TEXTE FOURNI -
- - -

La formation et l’immersivité ont une longue histoire de proximité. Avant le mouvement séparatiste qui a dissocié le lieu de formation du lieu de travail, la formation était par définition immersive puisqu’elle se déroulait dans le lieu de travail même. Avec le séparatisme, la formation a développé une immersivité présentielle avec les jeux de rôle pour simuler les situations opératoires. Le numérique donné une nouvelle dimension à l’immersivité, refaire une réalité plus vraie que le réel. Les potentiels sont extraordinaires au point d’en faire un vertige pédagogique, pour paraphraser le livre de Michèle Descolonges (2002). Que faire de toutes ses potentialités ? Comment intégrer les innovations constantes que l’on voit dans la trajectoire immersive ? Qu’est-ce que l’entreprise doit faire cette immersivité ?
1, Qu’est-ce que l’immersivité numérique ?
Traditionnellement l’immersivité numérique se compose de trois éléments complémentaires. Le premier est l’immersivité sensorielle qui est sans doute la plus connue grâce aux technologies comme les casques de réalité virtuelle ou de réalité augmentée, auquel il faut ajouter des éléments comme le retour haptique ou l’immersivité olfactive. Le retour optique signifie étymologiquement sensation relative au toucher. Il peut prendre plusieurs formes comme la vibration ou le retour de force dans les usages des objets. Le corps avec des capteurs sensoriels renforce l’expérience immersive. Aktronika a lancé Skinetic, un gilet haptique pour 350 €, il développe une learner experience particulière. L’apprenant peut ressentir physiquement l’impact des balles, mais aussi le vent qui souffle ou la pluie qui tombe. Si l’apprenant se penche en avant, il ressent le vent que dans le dos par exemple. L’expérience numérique s’en trouve renforcée. La source principale de captation sensorielle étant la vue, les casques ou les lunettes numériques sont des outils d’immersivité qui ont un bel avenir.

- - -

CONSIGNE 1 - Énumérez toutes les sensations que, d'après le texte sur l'immersivité en formation, le gilet Skinetic permet à l'apprenant de ressentir physiquement.
CONSIGNE 2 - Poursuivez le texte sur l'immersivité numérique en formation à partir de sa dernière phrase.
Le matériel qui suit n'a aucun rôle dans cet exercice.

DONNÉES ENREGISTRÉES -
- - -

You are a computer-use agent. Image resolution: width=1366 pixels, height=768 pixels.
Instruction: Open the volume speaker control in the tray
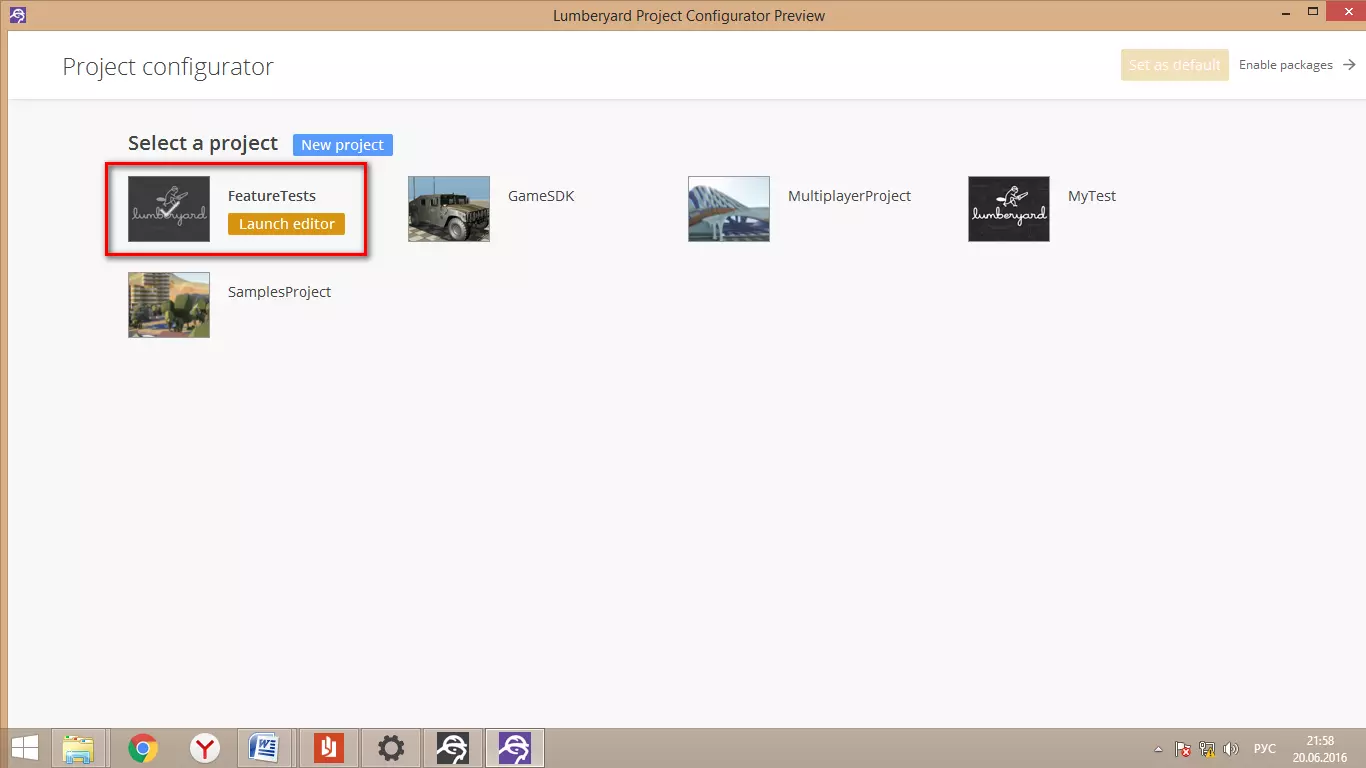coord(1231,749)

- - -

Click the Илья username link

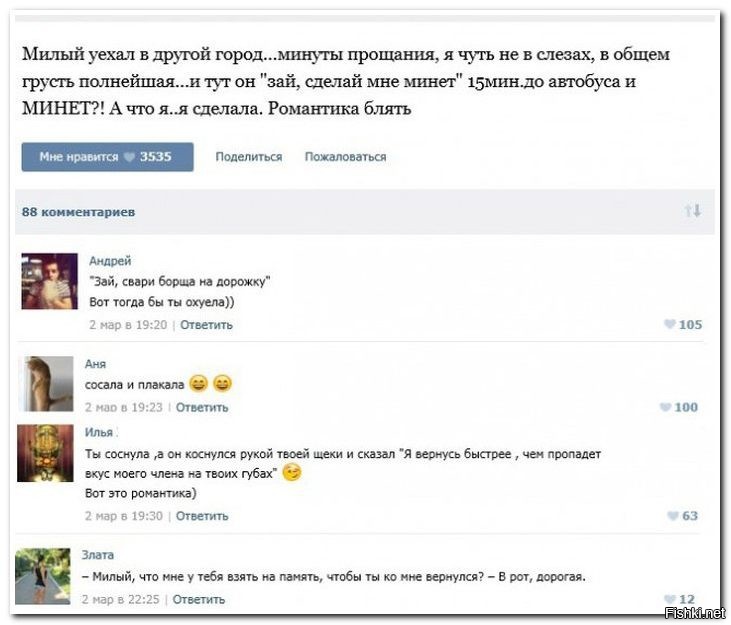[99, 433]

- - -

RÉPONSE 1 -
- l'impact des balles
- le vent qui souffle
- la pluie qui tombe

RÉPONSE 2 -
La deuxième composante de l’immersivité est l’immersivité cognitive avec l’implication attentionnelle, l’engagement intellectuel et la fluidité cognitive, la facilité avec laquelle l’apprenant navigue et interagit avec l’environnement. Les outils de XR (réalité virtuelle et réalité augmentée) sont une simplification, un simulacre de la réalité, ce qui est un atout dans la formation. Une étude menée par l’Université de Tilburg (2019) mesure par électroencéphalogrammes (EEG) les ondes alphas dans les zones du cerveau associé à la concentration et à l’engagement (https://speedernet-sphere.com/2024/10/04/impact-realite-virtuelle-cerveau-avancees-formation/). Cette simplification de l’environnement permet au cerveau de mieux se concentrer sur l’expérience virtuelle, évitant ainsi les distractions du monde réel. L’immersivité cognitive augmente la performance de la formation. Le cabinet PWC estime dans une étude de 2024 (https://www.pwc.com/us/en/tech-effect/emerging-tech/virtual-reality-study.html) que la VR permet d’apprendre 4 fois plus vite comparativement aux méthodes d’apprentissages traditionnelles.
La dernière composante est l’immersivité sociale en proposant un univers pédagogique ou l’apprenant apprend ensemble. L’expérience immersive repose sur les interactions entre les apprenants. L’immersivité est née du gaming. Le premier jeu numérique multi-joueurs est né en 1958 avec Tennis for two avec un oscillateur comme écran, mais c’est avec les années 90 que les jeux massivement multi-joueurs (MMO, Massively Multiplayer Online) ont donné le véritable potentiel de l’immersivité sociale. Reste à organiser la pédagogie pour favoriser la participation, construire une histoire qui permet d’être pris dans l’expérience. La compétition ou la coopération permettent d’utiliser l’autre comme un outil d’apprentissage. L’engagement social est émotionnel avec l’intégration d’équipe autour d’une histoire qui fasse sens pour tous et d’une pédagogie qui répond aux attentes des apprenants, une grammaire et une histoire.
2, Quelles conséquences pour la formation en entreprise ?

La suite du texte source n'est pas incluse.